1 By "pure science", I mean theoretical and empirical inquiry for the sake of producing knowledge about the natural world. We are a science, but we are also engineers, who define and treat knowledge, perforce, in intentional (applied) terms rather than in terms of information. So, in epistemological terms, it seems to me that "science vs. engineering" has always been more of a tension over "how you use knowledge" than "how you get knowledge".
2 SICP, Second Edition is available for free online in its entirety, here.
3 Yes, I realize that the point is that Rappacini was evil in embracing empiricism to the detriment of humanity in his greed for knowledge. The point of my analogy is that the "rarefied" stuff of theoretical CS isn't poison; rather, the "wide and crooked path" of informality should be corruption to us. Think rather of the flowers that Mrs. Whatsit has Meg, Charles Wallace, and Calvin sniff on Uriel in A Wrinkle in Time, if you prefer. Or (if you've read it) think of Bunyan's Pilgrim's Progress.

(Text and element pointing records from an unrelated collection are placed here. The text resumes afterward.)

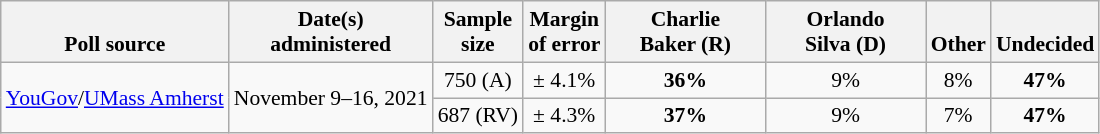
Other (958, 32)
November 9–16, 2021 (331, 98)
37% (685, 116)
Undecided (1045, 32)
Samplesize (478, 32)
750 (A) (478, 80)
8% (958, 80)
CharlieBaker (R) (685, 32)
Poll source (115, 32)
Date(s)administered (331, 32)
YouGov/UMass Amherst (115, 98)
7% (958, 116)
687 (RV) (478, 116)
36% (685, 80)
± 4.1% (564, 80)
OrlandoSilva (D) (845, 32)
± 4.3% (564, 116)
Marginof error (564, 32)
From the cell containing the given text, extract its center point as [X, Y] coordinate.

On a tangentially related note: I came in at 10:00 today to give masaga his make-up exam in CIS 732 and merrily forgot about the kickoff meeting for our Targeted Excellence grant on sensor networks! Argh, argh, argh. I'll have to ask Mitch and Gurdip to catch me up. "bk. wb. ty." Oi. (Hey, kakarigeiko! I see you do a lot with sensor networks; do you do any work with Carlos Guestrin by any chance?)